**ABOUT THIS EXERCISE:** Among the lines below, return each one that contains the word "Given".

————————

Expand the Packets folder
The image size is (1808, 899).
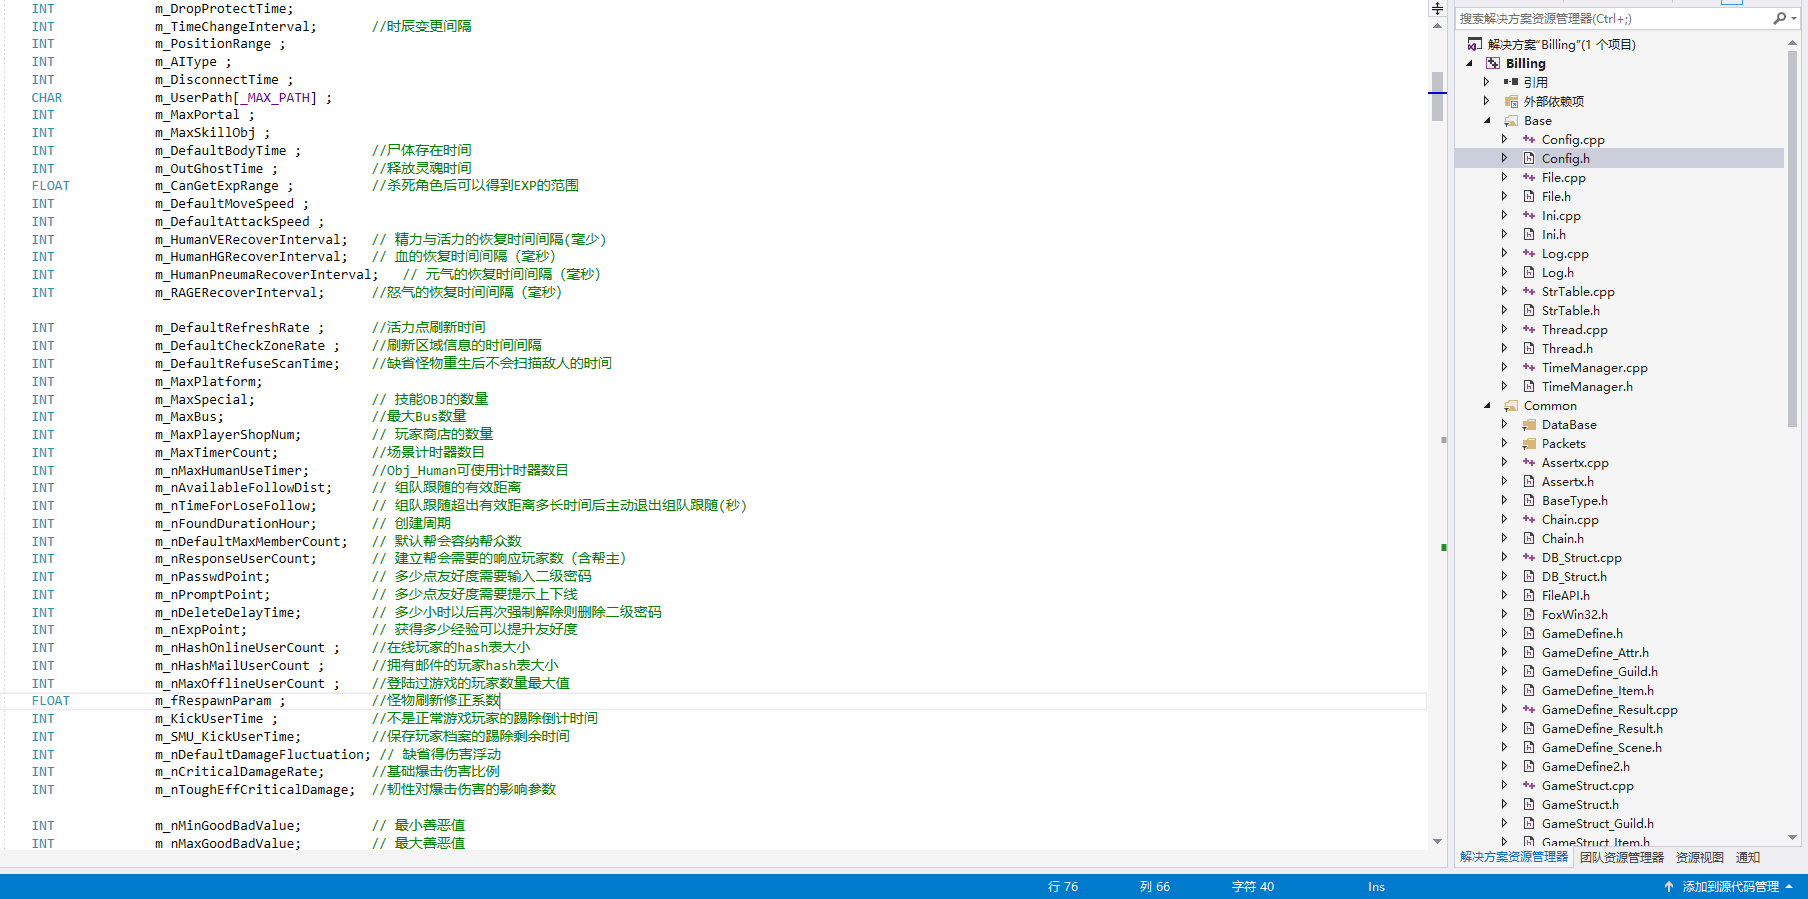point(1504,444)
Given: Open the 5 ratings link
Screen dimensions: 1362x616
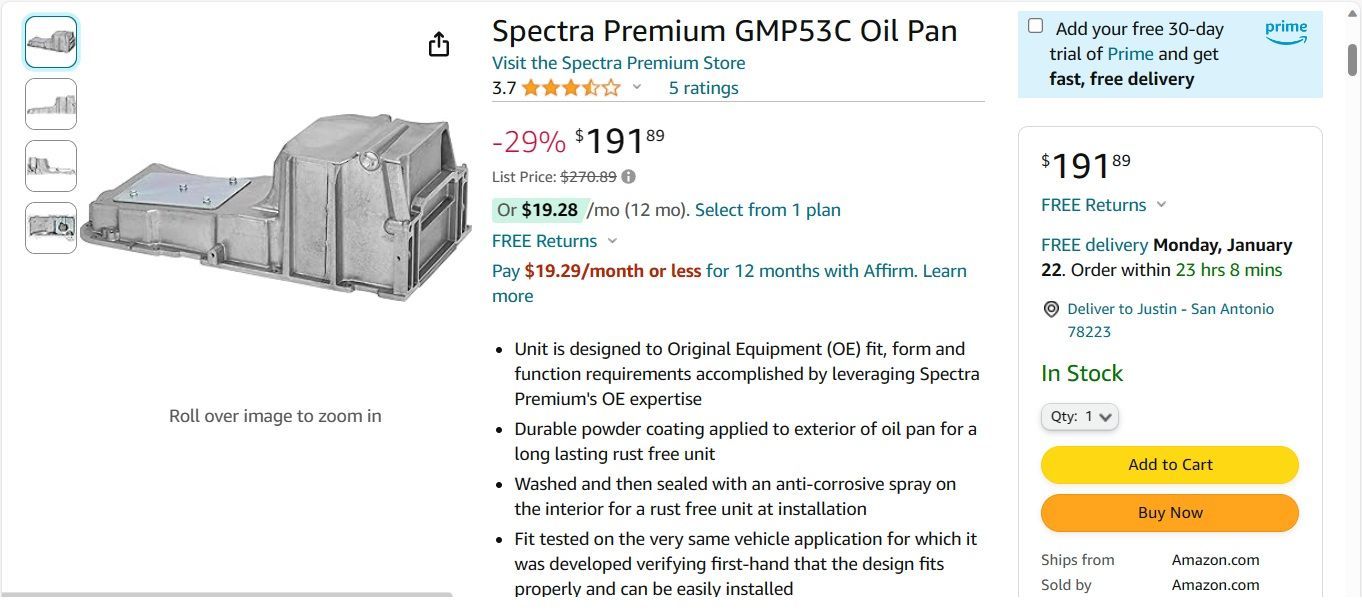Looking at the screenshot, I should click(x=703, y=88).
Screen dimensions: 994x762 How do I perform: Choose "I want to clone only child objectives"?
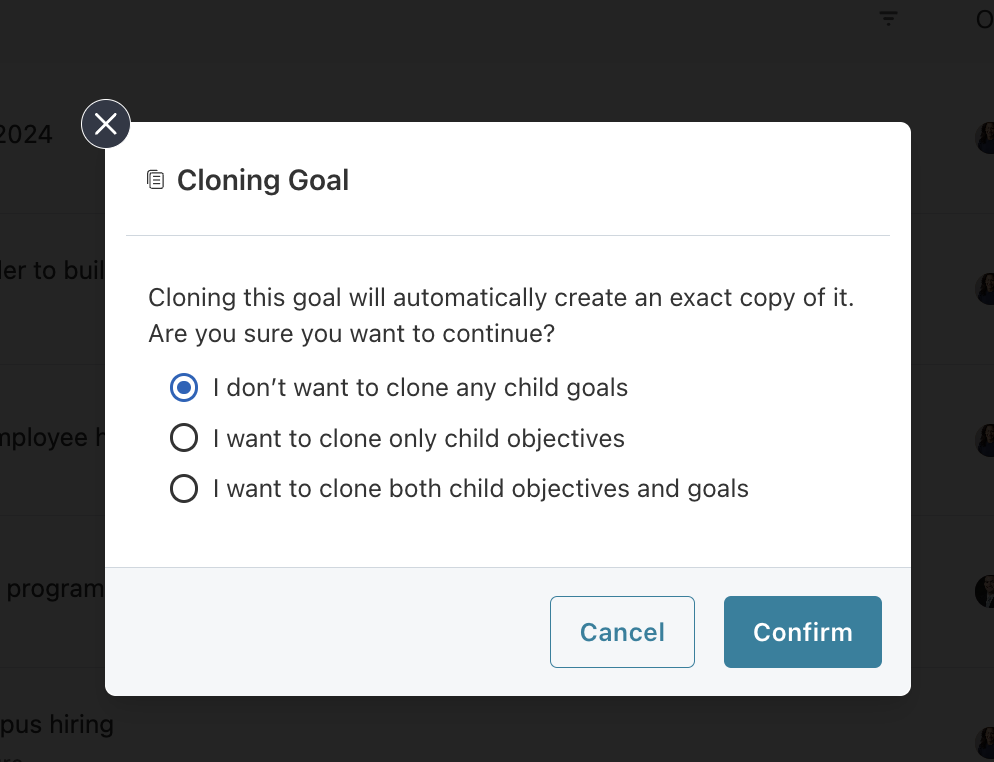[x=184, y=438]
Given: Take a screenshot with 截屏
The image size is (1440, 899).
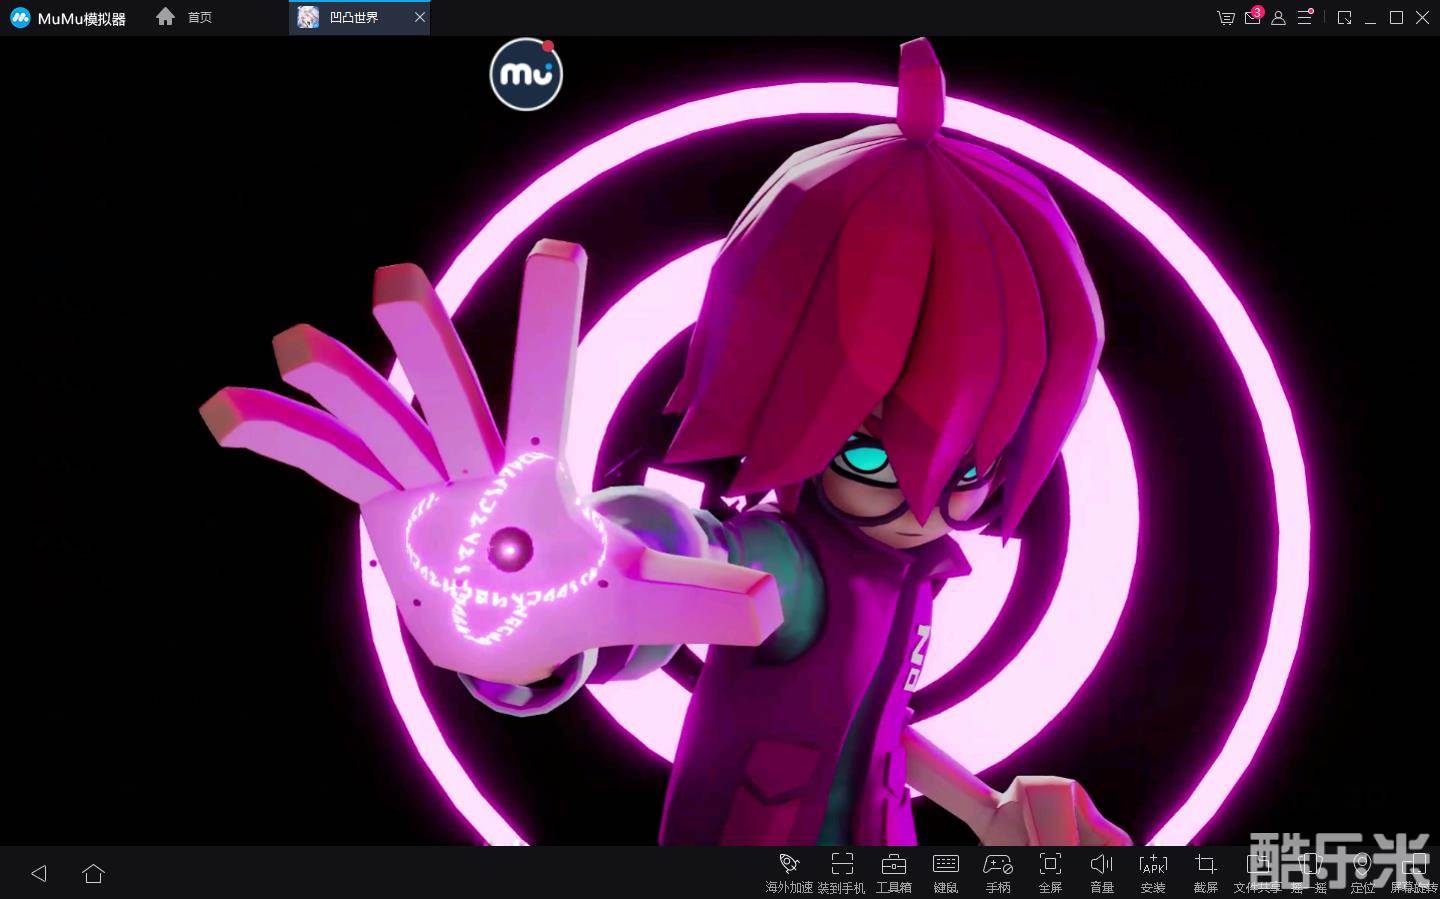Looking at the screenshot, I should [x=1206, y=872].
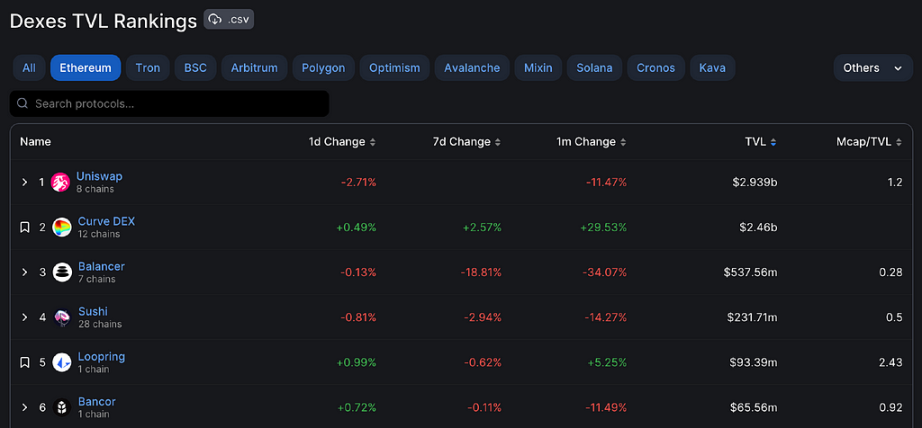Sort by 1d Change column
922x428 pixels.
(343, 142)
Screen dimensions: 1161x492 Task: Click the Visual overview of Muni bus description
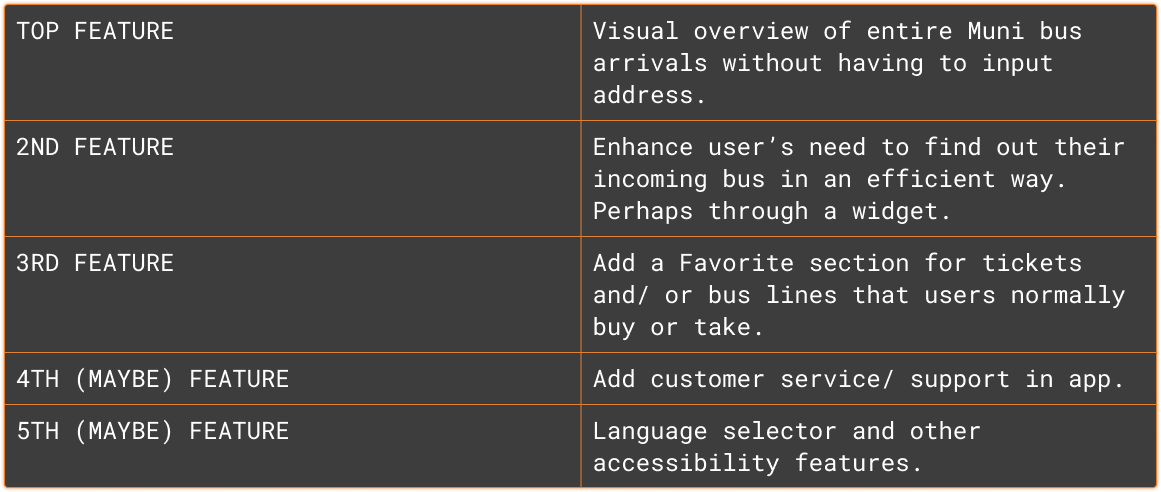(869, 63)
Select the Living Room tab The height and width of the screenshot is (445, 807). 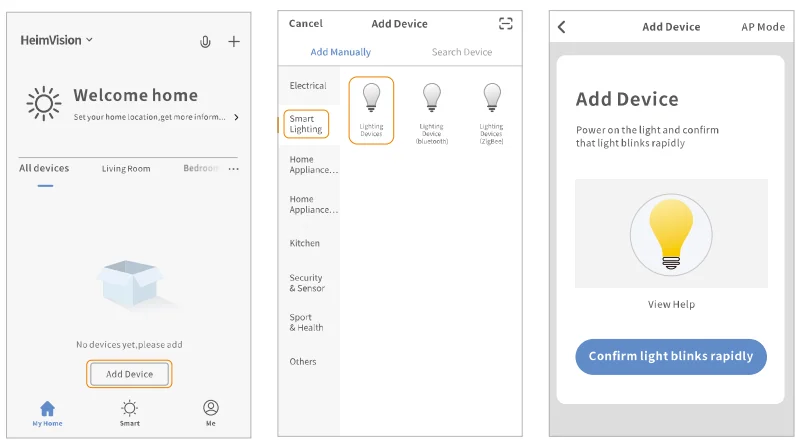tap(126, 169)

————————

**RESULT BELOW:**
Given: Open the 5 ratings link
Given: Take a screenshot with 截屏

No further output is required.